HBO świętuje 10. rocznicę „Gry o tron”. Fani nadal nie potrafią wybaczyć telewizji 8. sezonu
HBO od kilku dni świętuje 10. rocznicę powstania serialu „Gra o tron”. Wesoła na pierwszy rzut oka okazja nie spotkała się jednak z pozytywnym przyjęciem dawnych fanów. Atmosferę zatruwa 8. sezon, który do dzisiaj wywołuje w wielu widzach gniew. I nic nie wskazuje na to, żeby jakiekolwiek zakulisowe materiały miały to zmienić.
Pierwsze informacje na temat tzw. Żelaznej Rocznicy „Gry o tron” pojawiły się w mediach dwa dni temu i już wtedy dało się wyczuć, że przed HBO stoi olbrzymie wyzwanie. A to dlatego, że wspomnienie o adaptacji „Pieśni lodu i ognia” być może na zawsze zatruł fatalny 8. sezon. Fani bynajmniej o nim nie zapomnieli, wręcz przeciwnie – właściwie nie da się rozpocząć jakiejkolwiek rozmowy o „Grze o tron” bez poruszenia tego tematu.
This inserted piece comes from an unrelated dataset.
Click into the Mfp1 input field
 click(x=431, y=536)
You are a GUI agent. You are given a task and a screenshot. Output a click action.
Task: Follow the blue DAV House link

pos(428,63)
Trudno sobie natomiast wyobrazić radosne świętowanie 10. rocznicy powstania jednego z najważniejszych seriali w historii telewizji w sytuacji, gdzie zewsząd słychać narzekania i kpiny. A właśnie z taką sytuacją mamy obecnie do czynienia. Inna sprawa, że HBO też sobie nie ułatwia życia. Niektóre ruchy stacji trudno zrozumieć, bo wyglądają jakby obmyślano je jeszcze przed negatywnym przyjęciem finałowej serii. Przypomina to strategię Disneya, który promował nową trylogię poprzez atakowanie prequeli i nie długo nie mógł pojąć, że widzenie tych filmów uległo w międzyczasie zmianie.
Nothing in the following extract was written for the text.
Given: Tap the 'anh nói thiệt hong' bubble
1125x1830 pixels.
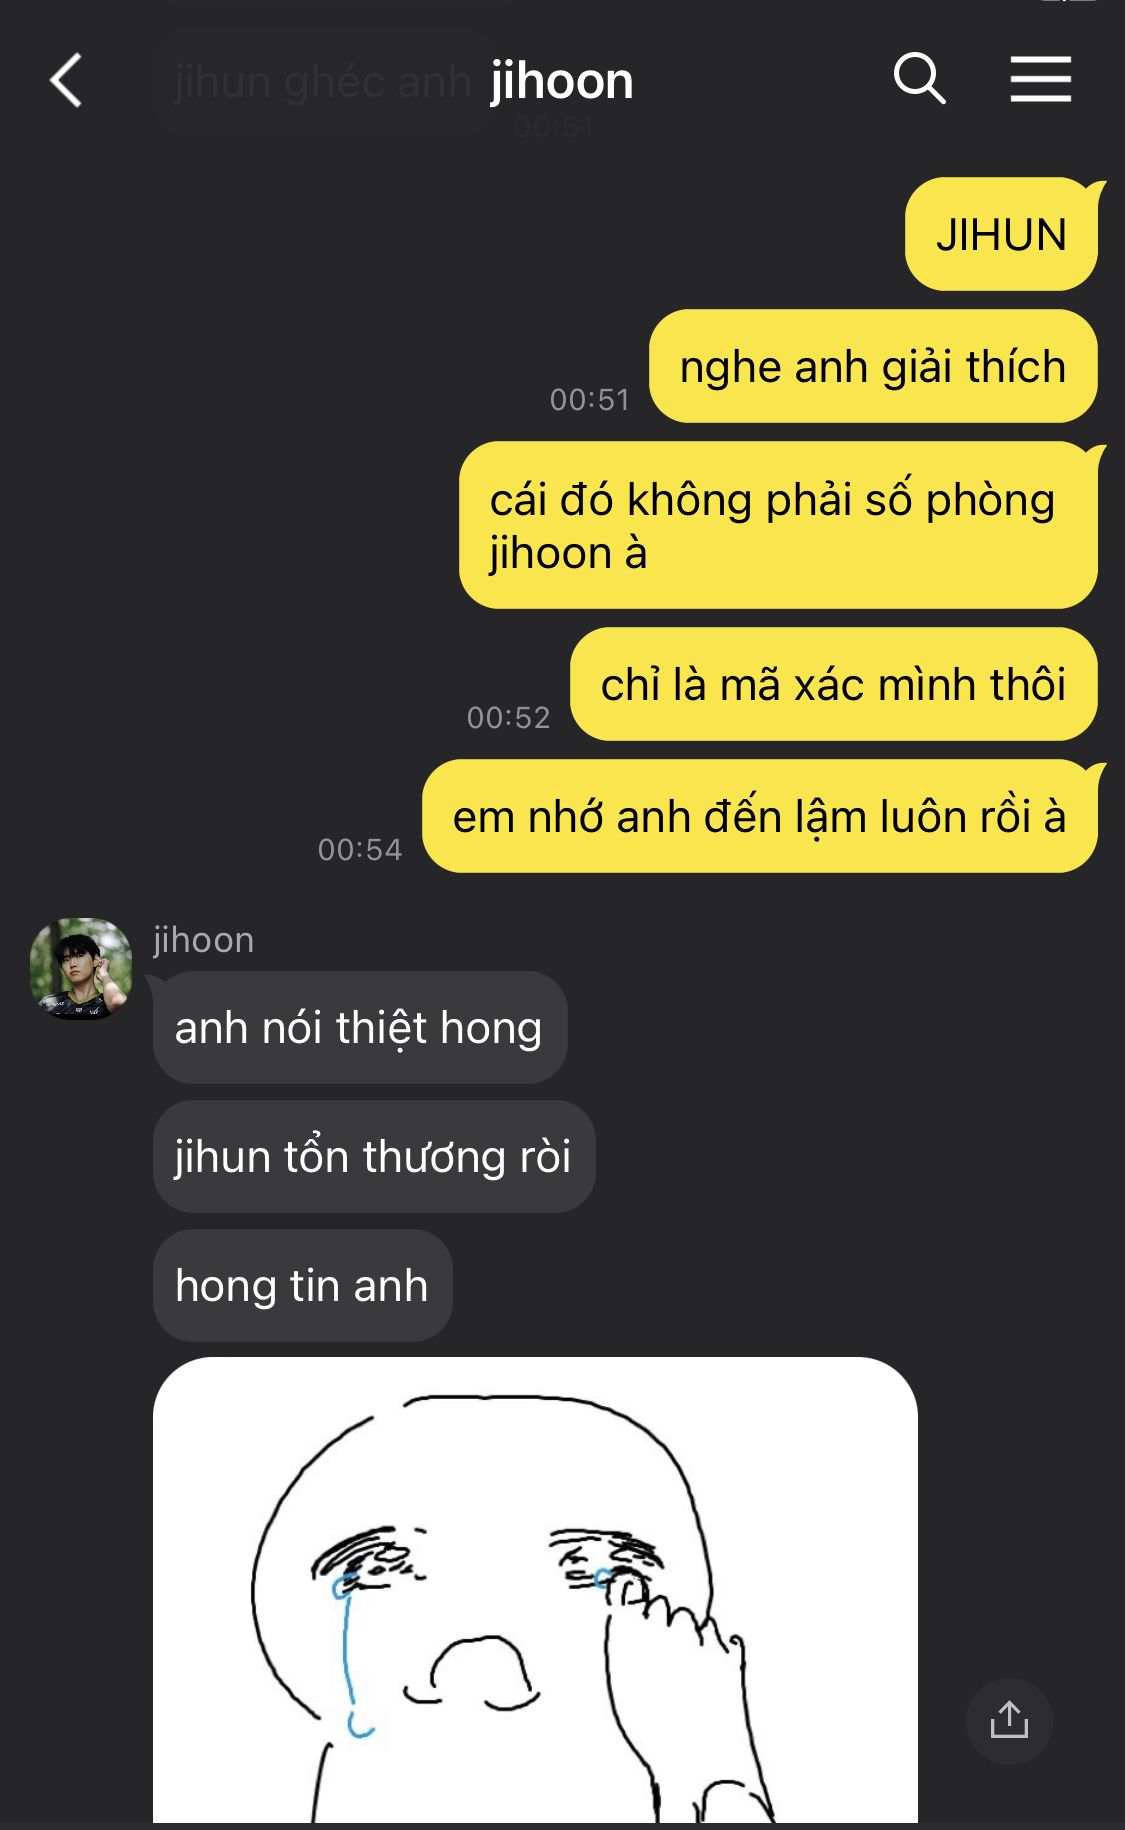Looking at the screenshot, I should click(x=360, y=1027).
HBO promuje Żelazną Rocznicę m.in. poprzez publikację kolejnego zwiastuna... 8. sezonu „Gry o tron”.
Wspomniane wideo pojawiło się na oficjalnym kanale serialu na platformie YouTube wraz z trailerami pozostały części i zapowiedzią całej serii. Taki ruch oczywiście da się wytłumaczyć, bo przecież udawanie, że 8. sezon nie istniał też by nic nie dało. Ale trudno potem przymknąć oczy na reakcje komentujących. Bo właśnie zwiastun tej odsłony ma najwięcej wyświetleń, a jego sekcja komentarzy roi się od kpiarskich odzywek i żartów.
Nieco bardziej pozytywną reakcję fanów produkcji wywołała zapowiedź publikacji dwuczęściowej rozmowy przeprowadzonej przez Conana O'Briena z najważniejszymi członkami obsady. Nagrano ją w trakcie prac nad finałowym sezonem, ale wcześniej mało kto miał okazję obejrzeć to spotkanie (odcinek specjalny dołączono tylko pełnego wydania wszystkich sezonów na DVD i blu-ray). Nie brak głosów, że akurat takie niespodzianki są mile widziane, bo większość pretensji związanych z ostatnimi odcinkami „Gry o tron” od początku było kierowanych wobec showrunnerów. A nie aktorów, których większość widzów przeważnie chwaliła. Nie wspominając o tym, że oprócz wywiadu z gwiazdami znalazło się tam też mnóstwo nigdy wcześniej niewidzianych ujęć zza kulis powstawania całego serialu.